## SELECTED EXCERPT
# dishwashers - which brand is best?



## jeremy (Sep 24, 2005)

We just bought our home and it has a much older, noisy dishwasher in it.  I'd like to buy a new one, but am wondering which model is best.

Opinions and reasons, please?


----------



## sharon (Sep 26, 2005)

I love the Whirlpool dishwasher I bought a couple of months ago.  There are several different models, some more expensive than others.  Mine was sort of middle-of-the-road, not the cheapest, but not the most expensive.  It's very quiet, has several settings, and cleans the dishes spotless every time.


----------



## seamtress (Sep 26, 2005)

I have whirlpool and loves our
it is not expensive either but get the job done


----------



## jeremy (Sep 26, 2005)

So far it sounds like whirlpool is a good brand.  I can't wait to hear from a few more people.


----------



## paintinglady (Sep 26, 2005)

My dishwasher is a GE.  I think it's great.  It's quiet, works well and hasn't had any repair issues in the nearly 2 years that I've had it.  Before that I had a whirlpool and it was wonderful, too.


----------



## honey-do (Sep 27, 2005)

I have an old whirlpool dishwasher.  It's probably about 11 years old and it still works great.  It's noisier than the new ones, but works like a charm.


----------

## YOUR OBJECTIVE
List each distinct username that posted in the dishwasher thread, naming each one once. Rely only on the dishwasher thread above.

## EXTRACTED RECORDS
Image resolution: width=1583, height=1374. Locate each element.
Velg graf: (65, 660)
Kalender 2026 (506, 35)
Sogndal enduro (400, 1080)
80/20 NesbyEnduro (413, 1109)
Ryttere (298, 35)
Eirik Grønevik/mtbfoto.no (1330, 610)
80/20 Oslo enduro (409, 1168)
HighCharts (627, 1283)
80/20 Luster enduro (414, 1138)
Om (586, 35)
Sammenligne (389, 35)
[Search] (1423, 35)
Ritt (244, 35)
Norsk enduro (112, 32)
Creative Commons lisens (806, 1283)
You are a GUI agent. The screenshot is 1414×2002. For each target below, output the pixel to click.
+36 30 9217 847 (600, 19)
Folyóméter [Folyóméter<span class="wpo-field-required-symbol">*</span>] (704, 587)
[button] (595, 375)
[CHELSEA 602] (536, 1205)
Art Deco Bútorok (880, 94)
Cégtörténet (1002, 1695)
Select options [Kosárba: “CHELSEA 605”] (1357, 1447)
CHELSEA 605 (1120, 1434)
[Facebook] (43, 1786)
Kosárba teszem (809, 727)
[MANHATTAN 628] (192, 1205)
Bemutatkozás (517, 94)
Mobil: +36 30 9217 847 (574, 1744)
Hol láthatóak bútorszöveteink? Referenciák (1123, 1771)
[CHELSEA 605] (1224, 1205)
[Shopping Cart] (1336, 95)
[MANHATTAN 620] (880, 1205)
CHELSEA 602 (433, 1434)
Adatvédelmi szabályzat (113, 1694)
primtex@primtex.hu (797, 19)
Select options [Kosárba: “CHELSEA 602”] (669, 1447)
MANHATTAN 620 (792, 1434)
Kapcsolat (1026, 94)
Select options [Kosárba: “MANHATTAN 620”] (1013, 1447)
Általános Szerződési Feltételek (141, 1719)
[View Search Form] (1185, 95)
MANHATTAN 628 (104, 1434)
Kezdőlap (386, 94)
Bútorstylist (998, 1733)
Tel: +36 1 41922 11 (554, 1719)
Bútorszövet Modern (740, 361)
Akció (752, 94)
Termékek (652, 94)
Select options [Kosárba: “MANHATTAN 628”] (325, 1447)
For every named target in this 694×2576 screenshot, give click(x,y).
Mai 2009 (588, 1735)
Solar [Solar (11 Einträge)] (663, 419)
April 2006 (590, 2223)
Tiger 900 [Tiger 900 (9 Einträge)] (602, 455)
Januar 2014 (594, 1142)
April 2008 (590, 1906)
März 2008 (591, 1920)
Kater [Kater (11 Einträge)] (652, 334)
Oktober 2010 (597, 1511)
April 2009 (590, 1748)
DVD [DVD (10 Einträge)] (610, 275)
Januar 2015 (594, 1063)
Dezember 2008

## SOLUTION TO THE PROBLEM
jeremy, sharon, seamtress, paintinglady, honey-do